Poets-in-Residence

Poet-in-Residence

Changes in 2013

The Poet-in-Residence program has now ended but it is not completely dead. In continuing the aim to make poetry more accessible, a new direction has been taken.

Via the Students Take Over Tumblr initiative, students will be able to share poetry with a wider student community, rather than to a specific audience. Without restrictions on form or length, you will simply be given free reigns over a week to post on behalf of RMIT through RMIT’s official Tumblr account.

For more details about the initiative visit Students Take Over.

If you would like to get involved, register here.

What was Poet-in-Residence?

It started with Poetry 4 U, an anthology of ‘twitter’ poetry published in print by the School of Media and Communication. All the poetry in the collection came from an exhibition of poetry of no more than 140 characters long shown at the Melbourne Writers Festival in 2009 and 2010.

From this, the Poet-in-Residence program came about.

The aim of the program was to broaden the access and participation of poetry. Each month students used Twitter as a way to not only showcase their work but to also encourage the writing of poetry in the broader community.

Previous poets-in-residence

October/November – Aiman S. Ahmad

Aiman’s profile:

Peace, I am Aiman S. Ahmad, a Master of Social Work student. A forever traveller schooled in the lower Himalayas, I took up the pen at fifteen to search for meaning in harsh conditions, and ever since have found myself on a journey to new frontiers.

My favourite authors are R. L. Stevenson, Lao Tse, Shakespeare and Homer. Love for life, fellow man, and the world peps up the Romance of words and deeds. Presently I am working on a young adult fantasy with a January 2013 deadline.


October/November – Elsie Mellor

Elsie’s profile:

My name is Elsie Mellor and I am currently studying a Bachelor of Creative Writing at RMIT. I began writing poetry Splike Milligan style when I was quite young, and although my writing style has changed drastically since then, my love of writing has remained the same.

I now write short stories and poetry, usually in the style of magic realism where the lines between reality and fantasy are blurred. I am currently working on my first novel about obsession and creativity in the 1800s, and keep hoping for the invention of the time machine so I can fulfil my own obsessions with the 19th Century.


October/November – Jem

Jem’s profile:

Hello, I’m Jem and I’m interested primarily in the music of words.

I love reading too, but it’s the writing that makes me fly. You should see me dancing on a notepad at uni, where I’m about to graduate my BA in Creative Writing.

I’m also a 2nd Dan black belt. I’ve trained in Shukokai Karate for fourteen years, and taught it for four.

I was recently shortlisted for the Katharine Sussanah Prichard Award and published by Monash University’s Verge.

My work can be found at: www.excalamus.com


June/July – Nimai Hawkins

A sample of Nimai’s poems:

  • Your eyes went through my heart, all the way to my soul. I crumbled, for this disease my knowledge has no keys
  • 13. and thus, upon #devotion's tainted blade you lay your fallacy, lie still. The night quickens. A mourner's salt dried cheeks ashen.

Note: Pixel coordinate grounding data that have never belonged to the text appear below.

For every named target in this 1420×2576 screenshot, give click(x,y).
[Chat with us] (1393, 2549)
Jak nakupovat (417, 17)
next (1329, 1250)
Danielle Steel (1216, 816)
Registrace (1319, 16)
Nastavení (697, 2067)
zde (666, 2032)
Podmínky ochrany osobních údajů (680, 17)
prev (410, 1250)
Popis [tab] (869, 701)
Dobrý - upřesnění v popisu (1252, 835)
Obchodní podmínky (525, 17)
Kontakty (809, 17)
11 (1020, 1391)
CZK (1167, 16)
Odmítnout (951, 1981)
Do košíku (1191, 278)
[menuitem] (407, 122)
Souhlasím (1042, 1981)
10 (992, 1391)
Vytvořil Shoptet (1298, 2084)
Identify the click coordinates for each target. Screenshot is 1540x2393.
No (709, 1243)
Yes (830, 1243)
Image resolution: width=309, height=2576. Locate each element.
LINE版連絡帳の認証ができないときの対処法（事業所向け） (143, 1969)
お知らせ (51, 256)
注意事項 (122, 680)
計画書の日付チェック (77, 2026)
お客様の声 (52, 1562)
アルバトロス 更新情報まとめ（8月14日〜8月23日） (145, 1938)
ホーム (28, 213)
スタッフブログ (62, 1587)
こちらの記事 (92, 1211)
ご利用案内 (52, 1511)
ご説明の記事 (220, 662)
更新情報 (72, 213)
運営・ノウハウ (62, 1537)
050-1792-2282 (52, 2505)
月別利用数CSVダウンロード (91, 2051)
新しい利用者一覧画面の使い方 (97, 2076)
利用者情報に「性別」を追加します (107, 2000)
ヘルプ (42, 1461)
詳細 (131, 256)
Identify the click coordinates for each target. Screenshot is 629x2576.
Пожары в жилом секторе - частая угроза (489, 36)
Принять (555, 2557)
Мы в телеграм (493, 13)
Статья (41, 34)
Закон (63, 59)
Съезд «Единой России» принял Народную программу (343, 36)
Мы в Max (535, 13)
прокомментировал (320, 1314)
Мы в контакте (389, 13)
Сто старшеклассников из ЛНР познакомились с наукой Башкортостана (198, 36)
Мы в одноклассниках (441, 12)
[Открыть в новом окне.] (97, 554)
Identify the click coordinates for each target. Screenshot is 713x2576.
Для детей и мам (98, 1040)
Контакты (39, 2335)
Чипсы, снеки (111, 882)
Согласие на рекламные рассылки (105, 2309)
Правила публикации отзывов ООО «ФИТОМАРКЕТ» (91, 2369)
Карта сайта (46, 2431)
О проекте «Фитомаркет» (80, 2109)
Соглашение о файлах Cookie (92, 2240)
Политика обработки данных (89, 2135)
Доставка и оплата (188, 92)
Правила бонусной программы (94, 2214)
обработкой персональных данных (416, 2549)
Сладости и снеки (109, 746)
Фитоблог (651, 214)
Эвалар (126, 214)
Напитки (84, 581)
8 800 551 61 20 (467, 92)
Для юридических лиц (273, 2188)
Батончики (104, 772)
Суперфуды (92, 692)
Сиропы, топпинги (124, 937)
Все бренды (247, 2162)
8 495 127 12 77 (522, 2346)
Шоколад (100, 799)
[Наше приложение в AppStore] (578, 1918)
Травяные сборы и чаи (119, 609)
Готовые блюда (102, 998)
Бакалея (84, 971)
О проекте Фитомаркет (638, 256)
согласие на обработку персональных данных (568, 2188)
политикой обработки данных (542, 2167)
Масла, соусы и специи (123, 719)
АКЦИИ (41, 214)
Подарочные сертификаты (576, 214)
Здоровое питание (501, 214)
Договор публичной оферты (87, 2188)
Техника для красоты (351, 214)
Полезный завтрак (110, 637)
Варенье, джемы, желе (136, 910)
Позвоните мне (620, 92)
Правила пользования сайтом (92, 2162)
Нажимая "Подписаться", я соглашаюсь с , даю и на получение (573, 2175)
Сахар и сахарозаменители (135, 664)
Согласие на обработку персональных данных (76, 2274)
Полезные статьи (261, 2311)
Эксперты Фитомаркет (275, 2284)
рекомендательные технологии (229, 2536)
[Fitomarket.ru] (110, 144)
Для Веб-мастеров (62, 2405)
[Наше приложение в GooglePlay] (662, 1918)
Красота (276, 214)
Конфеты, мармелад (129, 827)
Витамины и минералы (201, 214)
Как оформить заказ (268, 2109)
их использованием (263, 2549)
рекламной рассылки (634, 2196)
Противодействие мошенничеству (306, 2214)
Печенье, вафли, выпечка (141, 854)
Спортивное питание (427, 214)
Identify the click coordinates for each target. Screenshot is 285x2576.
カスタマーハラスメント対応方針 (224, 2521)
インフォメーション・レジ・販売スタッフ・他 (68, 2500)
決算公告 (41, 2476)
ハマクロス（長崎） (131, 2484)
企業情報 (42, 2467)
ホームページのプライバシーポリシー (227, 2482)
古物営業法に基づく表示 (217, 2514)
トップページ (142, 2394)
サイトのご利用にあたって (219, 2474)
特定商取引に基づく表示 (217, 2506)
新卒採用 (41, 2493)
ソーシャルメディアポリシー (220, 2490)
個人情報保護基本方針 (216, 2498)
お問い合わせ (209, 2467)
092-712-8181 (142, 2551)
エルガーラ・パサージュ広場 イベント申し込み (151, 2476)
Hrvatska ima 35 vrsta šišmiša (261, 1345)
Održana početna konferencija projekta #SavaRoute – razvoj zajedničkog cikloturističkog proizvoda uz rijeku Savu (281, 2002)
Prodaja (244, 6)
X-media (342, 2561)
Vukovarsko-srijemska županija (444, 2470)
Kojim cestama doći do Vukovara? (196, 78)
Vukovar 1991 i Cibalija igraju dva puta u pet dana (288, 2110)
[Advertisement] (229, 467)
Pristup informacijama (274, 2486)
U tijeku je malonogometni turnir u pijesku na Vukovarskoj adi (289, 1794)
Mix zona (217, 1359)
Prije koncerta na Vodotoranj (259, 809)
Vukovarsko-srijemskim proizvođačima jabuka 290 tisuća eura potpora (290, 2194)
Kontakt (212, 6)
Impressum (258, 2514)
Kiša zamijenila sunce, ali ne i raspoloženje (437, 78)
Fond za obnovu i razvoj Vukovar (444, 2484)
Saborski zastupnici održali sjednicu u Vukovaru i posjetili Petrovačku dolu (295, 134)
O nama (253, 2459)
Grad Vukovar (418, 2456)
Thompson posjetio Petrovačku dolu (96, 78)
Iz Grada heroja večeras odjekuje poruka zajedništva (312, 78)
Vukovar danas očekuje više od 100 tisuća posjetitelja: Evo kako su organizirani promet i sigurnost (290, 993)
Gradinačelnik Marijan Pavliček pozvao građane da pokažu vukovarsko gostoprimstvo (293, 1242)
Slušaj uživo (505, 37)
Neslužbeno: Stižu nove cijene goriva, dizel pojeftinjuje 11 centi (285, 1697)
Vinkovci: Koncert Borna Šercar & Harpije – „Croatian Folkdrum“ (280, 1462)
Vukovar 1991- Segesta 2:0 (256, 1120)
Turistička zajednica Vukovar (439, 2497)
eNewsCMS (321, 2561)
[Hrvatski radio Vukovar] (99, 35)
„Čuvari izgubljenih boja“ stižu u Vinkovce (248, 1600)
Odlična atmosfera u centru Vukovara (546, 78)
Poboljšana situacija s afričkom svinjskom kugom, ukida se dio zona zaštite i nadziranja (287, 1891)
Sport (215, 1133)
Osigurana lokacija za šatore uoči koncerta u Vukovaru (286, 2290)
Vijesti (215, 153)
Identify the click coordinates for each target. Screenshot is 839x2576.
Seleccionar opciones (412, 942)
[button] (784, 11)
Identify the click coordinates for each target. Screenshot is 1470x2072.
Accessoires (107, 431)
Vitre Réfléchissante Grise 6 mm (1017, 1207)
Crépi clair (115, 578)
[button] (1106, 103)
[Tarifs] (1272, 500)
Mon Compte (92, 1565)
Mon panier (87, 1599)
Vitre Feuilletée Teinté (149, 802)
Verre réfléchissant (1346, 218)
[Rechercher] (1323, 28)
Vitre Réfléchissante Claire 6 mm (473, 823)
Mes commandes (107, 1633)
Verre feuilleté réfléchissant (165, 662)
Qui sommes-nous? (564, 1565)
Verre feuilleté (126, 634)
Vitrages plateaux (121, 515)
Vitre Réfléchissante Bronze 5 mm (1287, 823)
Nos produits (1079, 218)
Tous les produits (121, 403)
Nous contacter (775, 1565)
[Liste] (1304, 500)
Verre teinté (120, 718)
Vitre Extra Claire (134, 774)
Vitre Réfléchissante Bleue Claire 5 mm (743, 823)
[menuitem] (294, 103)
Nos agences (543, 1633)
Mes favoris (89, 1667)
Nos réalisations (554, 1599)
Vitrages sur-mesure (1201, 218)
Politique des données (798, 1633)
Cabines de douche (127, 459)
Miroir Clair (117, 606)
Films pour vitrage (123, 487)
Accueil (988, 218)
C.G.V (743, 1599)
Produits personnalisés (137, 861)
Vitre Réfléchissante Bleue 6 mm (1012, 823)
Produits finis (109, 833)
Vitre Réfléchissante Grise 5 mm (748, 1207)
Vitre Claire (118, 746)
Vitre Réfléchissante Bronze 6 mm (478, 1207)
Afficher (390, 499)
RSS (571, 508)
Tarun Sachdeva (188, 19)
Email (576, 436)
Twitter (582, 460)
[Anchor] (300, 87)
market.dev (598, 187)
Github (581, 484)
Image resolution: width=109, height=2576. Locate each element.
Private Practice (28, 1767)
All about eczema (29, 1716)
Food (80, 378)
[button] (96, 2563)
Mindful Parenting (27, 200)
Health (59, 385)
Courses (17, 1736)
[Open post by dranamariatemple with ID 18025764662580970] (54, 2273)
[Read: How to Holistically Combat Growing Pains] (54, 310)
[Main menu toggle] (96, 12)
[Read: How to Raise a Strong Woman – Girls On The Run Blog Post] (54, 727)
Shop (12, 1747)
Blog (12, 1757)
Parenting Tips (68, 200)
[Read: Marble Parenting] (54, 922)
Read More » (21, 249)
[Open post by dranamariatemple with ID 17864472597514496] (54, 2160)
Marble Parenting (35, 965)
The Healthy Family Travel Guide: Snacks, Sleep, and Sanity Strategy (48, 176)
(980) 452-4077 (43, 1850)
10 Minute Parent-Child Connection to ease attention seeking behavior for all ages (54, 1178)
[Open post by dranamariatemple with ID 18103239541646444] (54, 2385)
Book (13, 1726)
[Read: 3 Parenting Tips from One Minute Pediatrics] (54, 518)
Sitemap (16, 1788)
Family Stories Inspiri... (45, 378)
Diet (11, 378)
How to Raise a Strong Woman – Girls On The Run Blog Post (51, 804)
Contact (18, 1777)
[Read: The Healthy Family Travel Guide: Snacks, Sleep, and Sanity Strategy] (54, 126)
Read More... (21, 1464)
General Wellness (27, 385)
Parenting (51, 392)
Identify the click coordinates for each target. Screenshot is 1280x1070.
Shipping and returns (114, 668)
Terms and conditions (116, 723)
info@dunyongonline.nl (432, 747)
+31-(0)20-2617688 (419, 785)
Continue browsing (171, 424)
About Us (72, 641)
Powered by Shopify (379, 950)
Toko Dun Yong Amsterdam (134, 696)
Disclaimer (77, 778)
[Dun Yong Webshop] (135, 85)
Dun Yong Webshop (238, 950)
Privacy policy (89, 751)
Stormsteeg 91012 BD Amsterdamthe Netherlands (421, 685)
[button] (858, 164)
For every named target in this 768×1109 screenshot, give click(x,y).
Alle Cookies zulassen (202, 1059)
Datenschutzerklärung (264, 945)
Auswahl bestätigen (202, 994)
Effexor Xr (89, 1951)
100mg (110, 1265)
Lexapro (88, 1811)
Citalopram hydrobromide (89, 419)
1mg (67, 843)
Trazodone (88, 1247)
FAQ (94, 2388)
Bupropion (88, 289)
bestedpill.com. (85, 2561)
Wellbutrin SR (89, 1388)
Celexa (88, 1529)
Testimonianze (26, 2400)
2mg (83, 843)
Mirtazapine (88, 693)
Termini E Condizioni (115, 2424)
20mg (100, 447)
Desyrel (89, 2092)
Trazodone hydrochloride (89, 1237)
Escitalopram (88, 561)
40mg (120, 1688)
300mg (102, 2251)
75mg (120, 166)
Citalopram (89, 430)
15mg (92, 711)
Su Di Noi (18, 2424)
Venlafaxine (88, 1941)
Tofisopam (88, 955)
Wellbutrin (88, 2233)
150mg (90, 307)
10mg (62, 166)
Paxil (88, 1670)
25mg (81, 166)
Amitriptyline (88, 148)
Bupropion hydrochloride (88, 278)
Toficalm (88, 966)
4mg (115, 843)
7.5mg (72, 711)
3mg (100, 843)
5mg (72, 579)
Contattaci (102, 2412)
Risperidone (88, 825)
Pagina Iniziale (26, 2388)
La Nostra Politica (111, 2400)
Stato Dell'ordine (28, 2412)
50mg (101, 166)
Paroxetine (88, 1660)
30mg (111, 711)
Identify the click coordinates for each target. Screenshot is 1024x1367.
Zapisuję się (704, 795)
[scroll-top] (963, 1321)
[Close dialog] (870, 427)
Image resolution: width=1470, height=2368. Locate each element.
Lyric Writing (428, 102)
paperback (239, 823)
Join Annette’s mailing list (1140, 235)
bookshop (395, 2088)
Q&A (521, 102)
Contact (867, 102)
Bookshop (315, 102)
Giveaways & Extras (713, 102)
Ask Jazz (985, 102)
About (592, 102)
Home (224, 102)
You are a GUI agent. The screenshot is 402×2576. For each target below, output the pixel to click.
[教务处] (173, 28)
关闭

Life.
  • 6. "ARRGH" in your ecclesiastical attire addorned with blue sapphire you scorn my people in slums, your pillion disease but appease my#
  • 7. and you shriek in hill-billyan polyphonic prose from the middle rows, your #city's socks have holes where its feet have toes, so i love u

April/May – Cory Zanoni

RMIT homepage

A sample of Cory’s poems:

  • "medicated 2am violence" - banned from bars / howling, gutter moon / all glass sheep and cotton wolves.
  • 4. i became 90% happier when i stopped worrying and embraced my inner wombat. (#lifehack) (#16tips)
  • 16. Don't trust poets. (#lifehack) (#16tips)
  • (#poem) 'i found the world in a tea cup. the pacific spilt into the saucer, an ocean reduced to ringlets in a piece of second hand china. '

March – Rafael S.W

RMIT homepage

A sample of Rafael’s poems:

  • Freedom's Frontier (#Korea)–The weapons seemed small on the screen. She wore his pyjamas. His teeth felt soft. Come April they could be dead
  • (A sky like empty hotel rooms). My coffee is pulp. Letterwaiting. I think of all the places I've never been. My teeth are stained newsprint.
  • 'postcard' -This wasn't such a good idea. I'll spare you regrets. Throw what you don't keep. It looks like snow. My love to the boys.
  • 'Fingers are fragile.' Seeing you is like sitting on a chair. Collapsing. You walk naked near windows. We're both waiting for the fall.